Koch
dismissed the critique as being both unfair and emotional. The map he had
used as basis for his counterpart was the latest map of the area published
by the Geodetic Institute in 1933. Furthermore he pointed a number of
errors and inconsistencies in the map proposed by Bistrup:
1)
It shows to edges of
the Inland Ice, although the 1st Thule Expedition in 1912 had already
proved the easternmost edge to be correct.
2)
It shows the tip of Mylius
Erichsen Land as rather hilly, while the Høegh Hagens remaining sketches
of 1906 had already correctly described the area as flat.
3)
It does – for rather
obvious reasons – not portray the results obtained by Lauge Koch on the
Jubilee Expedition in 1921.
“I
have sometimes”, wrote Koch, “among cartographers who have gained
their results through laborious work on sledge journeys, noticed a certain
bitterness because mapping has now been greatly facilitated through radio
and airplanes. As I have myself for several years done mapping work in
North Greenland according to the old methods, I have all qualifications
for understanding, and really do understand this bitterness.”
In
the map of 1918 the routes of earlier expeditions speak of the mapping of
these region as a result of common and gradual achievement by a long line
of Danish explorers.

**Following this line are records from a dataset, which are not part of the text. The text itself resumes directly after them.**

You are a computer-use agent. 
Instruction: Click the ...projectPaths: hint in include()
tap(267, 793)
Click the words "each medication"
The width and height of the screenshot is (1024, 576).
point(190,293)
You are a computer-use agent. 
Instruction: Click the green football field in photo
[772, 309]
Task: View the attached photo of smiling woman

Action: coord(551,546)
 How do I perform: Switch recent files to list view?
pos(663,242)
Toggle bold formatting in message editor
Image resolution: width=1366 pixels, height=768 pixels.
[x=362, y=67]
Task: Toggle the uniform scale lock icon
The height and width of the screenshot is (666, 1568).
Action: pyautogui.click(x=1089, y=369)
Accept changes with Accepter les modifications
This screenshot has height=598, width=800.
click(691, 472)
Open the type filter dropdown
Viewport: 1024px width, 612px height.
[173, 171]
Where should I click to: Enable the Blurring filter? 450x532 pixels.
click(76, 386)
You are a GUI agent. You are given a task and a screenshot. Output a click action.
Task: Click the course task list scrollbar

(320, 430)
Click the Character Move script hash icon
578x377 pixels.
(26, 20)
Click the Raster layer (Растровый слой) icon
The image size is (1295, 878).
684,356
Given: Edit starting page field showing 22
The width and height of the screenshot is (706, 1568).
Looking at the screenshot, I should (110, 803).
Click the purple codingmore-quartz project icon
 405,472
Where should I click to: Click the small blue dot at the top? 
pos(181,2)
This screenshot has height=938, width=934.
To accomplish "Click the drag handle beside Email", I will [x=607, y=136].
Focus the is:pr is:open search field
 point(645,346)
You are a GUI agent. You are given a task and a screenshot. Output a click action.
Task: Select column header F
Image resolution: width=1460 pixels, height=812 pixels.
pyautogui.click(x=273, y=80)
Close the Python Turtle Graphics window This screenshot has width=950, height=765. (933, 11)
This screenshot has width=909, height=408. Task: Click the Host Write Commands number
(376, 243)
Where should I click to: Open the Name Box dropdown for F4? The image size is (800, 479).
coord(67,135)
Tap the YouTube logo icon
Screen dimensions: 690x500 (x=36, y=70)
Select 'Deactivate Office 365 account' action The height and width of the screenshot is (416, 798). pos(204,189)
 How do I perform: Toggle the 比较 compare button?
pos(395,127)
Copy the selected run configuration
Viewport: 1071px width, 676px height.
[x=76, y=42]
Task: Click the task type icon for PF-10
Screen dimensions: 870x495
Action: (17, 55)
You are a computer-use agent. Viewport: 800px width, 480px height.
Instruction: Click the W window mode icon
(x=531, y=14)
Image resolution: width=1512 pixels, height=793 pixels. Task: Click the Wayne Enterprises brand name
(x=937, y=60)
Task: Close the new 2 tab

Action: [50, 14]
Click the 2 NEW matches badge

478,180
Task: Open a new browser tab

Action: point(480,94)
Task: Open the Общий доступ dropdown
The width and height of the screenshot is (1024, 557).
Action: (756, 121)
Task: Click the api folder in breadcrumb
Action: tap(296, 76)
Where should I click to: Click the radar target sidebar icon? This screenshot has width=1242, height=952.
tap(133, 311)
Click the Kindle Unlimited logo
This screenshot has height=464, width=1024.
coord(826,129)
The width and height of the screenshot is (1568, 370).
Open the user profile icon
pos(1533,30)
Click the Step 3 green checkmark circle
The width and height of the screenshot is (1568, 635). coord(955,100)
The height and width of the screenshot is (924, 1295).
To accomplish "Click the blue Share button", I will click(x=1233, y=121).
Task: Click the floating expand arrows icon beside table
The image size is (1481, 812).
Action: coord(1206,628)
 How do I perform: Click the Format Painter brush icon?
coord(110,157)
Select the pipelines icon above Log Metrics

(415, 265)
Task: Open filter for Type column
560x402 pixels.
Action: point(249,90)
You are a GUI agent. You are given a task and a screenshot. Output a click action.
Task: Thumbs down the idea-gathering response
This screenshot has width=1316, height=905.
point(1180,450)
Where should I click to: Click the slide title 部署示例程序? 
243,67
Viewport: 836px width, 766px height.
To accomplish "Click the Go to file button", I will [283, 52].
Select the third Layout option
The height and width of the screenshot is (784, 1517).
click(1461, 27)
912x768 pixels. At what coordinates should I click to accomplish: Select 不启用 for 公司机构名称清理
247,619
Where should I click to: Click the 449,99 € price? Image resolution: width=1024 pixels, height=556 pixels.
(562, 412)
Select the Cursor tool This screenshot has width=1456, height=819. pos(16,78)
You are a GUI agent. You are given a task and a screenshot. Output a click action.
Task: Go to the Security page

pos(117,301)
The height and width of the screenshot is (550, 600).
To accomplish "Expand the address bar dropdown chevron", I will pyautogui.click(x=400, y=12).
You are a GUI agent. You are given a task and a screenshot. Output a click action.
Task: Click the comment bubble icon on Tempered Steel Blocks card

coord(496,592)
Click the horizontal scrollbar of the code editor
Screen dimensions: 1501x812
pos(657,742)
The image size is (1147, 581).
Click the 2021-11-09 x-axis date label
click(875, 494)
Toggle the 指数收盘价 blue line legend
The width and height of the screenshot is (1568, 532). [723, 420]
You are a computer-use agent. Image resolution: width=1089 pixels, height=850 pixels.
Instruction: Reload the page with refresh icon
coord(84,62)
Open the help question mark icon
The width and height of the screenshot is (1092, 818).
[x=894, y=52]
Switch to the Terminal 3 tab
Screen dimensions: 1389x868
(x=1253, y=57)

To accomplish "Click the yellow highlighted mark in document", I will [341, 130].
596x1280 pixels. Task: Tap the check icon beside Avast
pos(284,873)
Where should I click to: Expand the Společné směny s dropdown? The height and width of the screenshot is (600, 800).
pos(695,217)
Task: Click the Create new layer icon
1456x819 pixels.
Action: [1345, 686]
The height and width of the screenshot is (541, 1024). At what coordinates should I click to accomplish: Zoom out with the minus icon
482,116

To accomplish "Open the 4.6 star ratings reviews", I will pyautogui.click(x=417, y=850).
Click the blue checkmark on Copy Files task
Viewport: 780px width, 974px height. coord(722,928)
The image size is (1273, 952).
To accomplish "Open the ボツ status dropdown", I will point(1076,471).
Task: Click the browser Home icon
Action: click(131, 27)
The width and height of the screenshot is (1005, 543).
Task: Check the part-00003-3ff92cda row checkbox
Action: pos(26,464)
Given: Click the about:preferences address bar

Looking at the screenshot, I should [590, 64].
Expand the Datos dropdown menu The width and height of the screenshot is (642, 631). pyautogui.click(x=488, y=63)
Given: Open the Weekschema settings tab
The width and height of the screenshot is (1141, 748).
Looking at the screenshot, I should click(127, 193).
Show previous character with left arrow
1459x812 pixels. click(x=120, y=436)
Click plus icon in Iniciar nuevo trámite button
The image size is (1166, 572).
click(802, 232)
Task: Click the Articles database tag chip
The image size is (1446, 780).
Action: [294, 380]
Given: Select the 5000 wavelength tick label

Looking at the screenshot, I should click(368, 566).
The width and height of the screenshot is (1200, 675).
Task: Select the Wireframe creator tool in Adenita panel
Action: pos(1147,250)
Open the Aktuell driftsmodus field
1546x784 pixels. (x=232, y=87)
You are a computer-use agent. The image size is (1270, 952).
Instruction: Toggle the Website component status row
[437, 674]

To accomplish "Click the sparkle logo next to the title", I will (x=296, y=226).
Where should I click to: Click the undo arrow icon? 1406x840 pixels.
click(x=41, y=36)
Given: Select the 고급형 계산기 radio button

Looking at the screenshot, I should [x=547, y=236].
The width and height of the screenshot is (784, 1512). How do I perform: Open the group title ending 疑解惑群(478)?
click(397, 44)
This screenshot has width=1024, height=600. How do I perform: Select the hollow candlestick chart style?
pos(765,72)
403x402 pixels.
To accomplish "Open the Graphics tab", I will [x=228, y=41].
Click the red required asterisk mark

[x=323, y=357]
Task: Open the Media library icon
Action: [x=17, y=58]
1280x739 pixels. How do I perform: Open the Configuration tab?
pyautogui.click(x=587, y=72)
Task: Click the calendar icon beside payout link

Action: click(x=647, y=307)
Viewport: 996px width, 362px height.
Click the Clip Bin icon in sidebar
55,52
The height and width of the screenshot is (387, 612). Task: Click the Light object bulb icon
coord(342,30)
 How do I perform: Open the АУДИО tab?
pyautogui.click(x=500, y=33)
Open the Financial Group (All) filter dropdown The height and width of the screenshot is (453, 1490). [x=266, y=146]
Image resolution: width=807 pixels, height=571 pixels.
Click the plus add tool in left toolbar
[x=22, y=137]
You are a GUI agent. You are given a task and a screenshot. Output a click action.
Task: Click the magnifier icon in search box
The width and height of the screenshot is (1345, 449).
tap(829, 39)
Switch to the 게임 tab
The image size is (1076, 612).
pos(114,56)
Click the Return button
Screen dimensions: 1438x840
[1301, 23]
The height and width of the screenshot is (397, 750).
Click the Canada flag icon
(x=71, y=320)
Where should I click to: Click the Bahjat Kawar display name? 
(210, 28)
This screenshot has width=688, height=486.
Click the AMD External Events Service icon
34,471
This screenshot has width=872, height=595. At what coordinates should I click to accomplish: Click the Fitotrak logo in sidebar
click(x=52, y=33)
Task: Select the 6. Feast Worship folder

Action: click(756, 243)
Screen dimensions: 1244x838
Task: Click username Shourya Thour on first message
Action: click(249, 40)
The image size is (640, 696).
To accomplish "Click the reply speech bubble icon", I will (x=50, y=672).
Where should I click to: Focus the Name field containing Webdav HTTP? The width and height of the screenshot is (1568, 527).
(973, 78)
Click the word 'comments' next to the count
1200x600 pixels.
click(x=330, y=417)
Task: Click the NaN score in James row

The way the tracks of the dogsleds follow the
contours of the landscape, and the way the mountains and edges of the
inland ice are marked as insurmountable slopes, speak of the unfavourable
conditions under which the topography of Greenland was secured for Denmark
in earlier times. In this context the map becomes homage to the heroic age
of Danish arctic exploration. In contrast Kochs map comes across as a
celebration of the technological achievements of a new age of arctic
exploration, spelled out in new details and the straight lines of flight
between sharply defined topographical points.